The internet is no longer majority human. Thales’ 2026 Bad Bot Report, now in its 13th edition, finds automated bot traffic hit 53% of all web traffic in 2025. Bad bots alone account for 40%. Daily AI-enabled bot attacks rose from 2 million to 25 million over the course of the year.
The headline acceleration is in AI-driven attacks. Daily AI-enabled bot attacks rose from 2 million to 25 million over the course of 2025, a 12.5x increase. Tim Chang, Thales’ general manager for application security, told The Independent that the operational challenge has shifted from identifying automated traffic to understanding what each bot is doing, whether the activity aligns with business intent, and how it interacts with critical systems.
For governance teams, the report raises a question that most organisations have not yet addressed: if automated AI traffic is now the majority of what hits your infrastructure, do your risk frameworks, access controls, and monitoring systems account for that?
What the numbers show
The 2026 report analyses full-year 2025 bot activity using data from Thales Threat Research and Security Analyst Services teams, drawing on the 17.2 trillion blocked requests across industries worldwide.
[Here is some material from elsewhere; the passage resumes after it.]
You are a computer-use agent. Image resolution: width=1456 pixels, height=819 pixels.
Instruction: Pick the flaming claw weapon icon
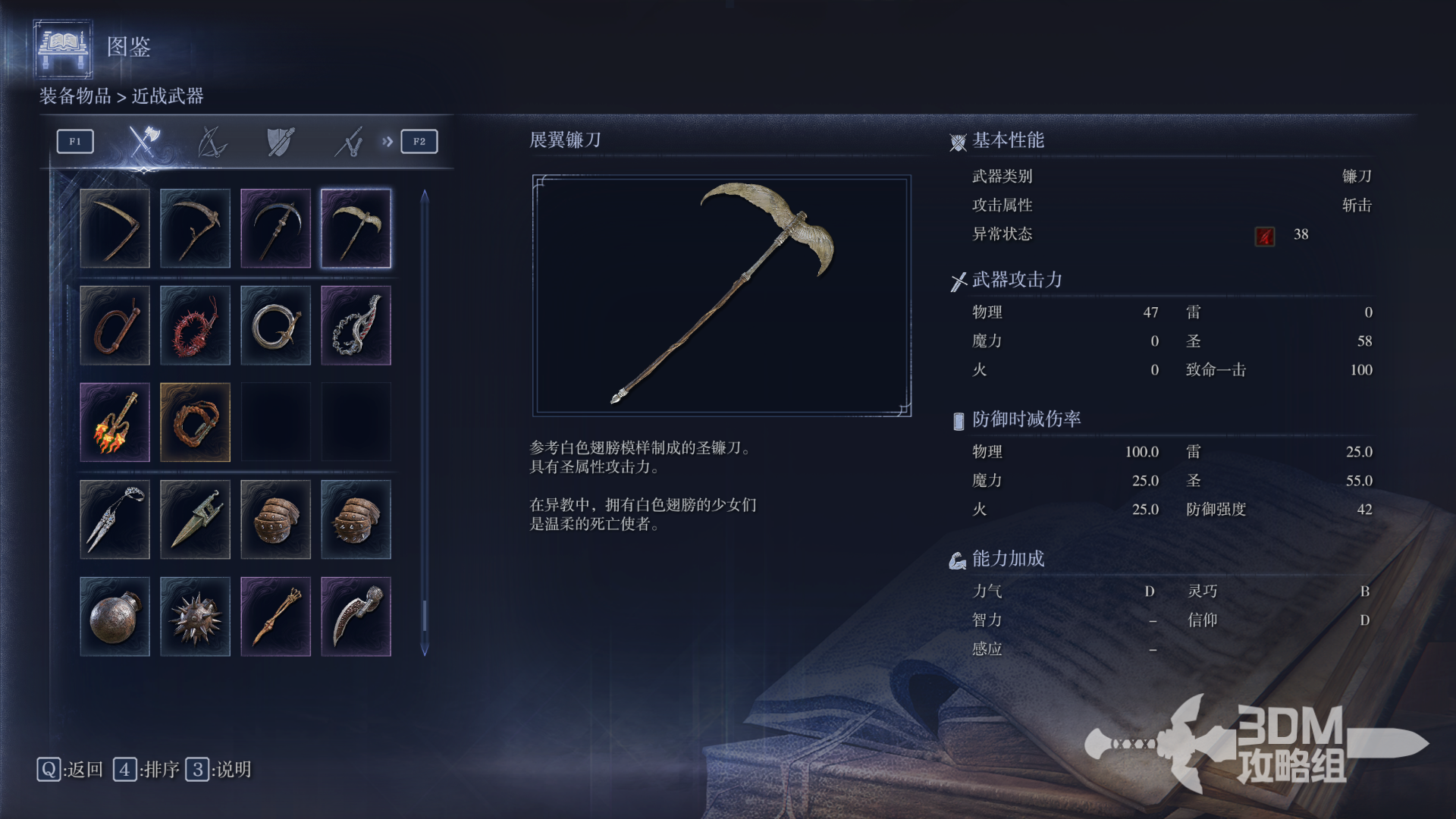[x=115, y=422]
Bots are the majority. 53% automated traffic vs 47% human is a structural shift, not a temporary spike. The report notes that bots are no longer tied to specific events like scraping campaigns or credential stuffing attacks. They operate as a persistent presence across digital environments, running continuously and interacting with applications and APIs at all hours.
Bad bots are 40% of total traffic. That means two-fifths of all internet requests are actively malicious, enabling automated cybercrime, fraud, and business logic abuse. The remaining 13% of bot traffic is classified as “good” bots (search engine crawlers, monitoring tools) plus a new third category the report introduces: AI agents.
AI agents are now a distinct traffic category. For the first time in the report’s 13-year history, Thales has introduced a third classification alongside “good bots” and “bad bots”: AI agents. These are automated systems that retrieve data, execute workflows, and complete transactions through the same interfaces as human users, often indistinguishable from legitimate traffic. The distinction between a customer and an AI agent completing the same task is collapsing.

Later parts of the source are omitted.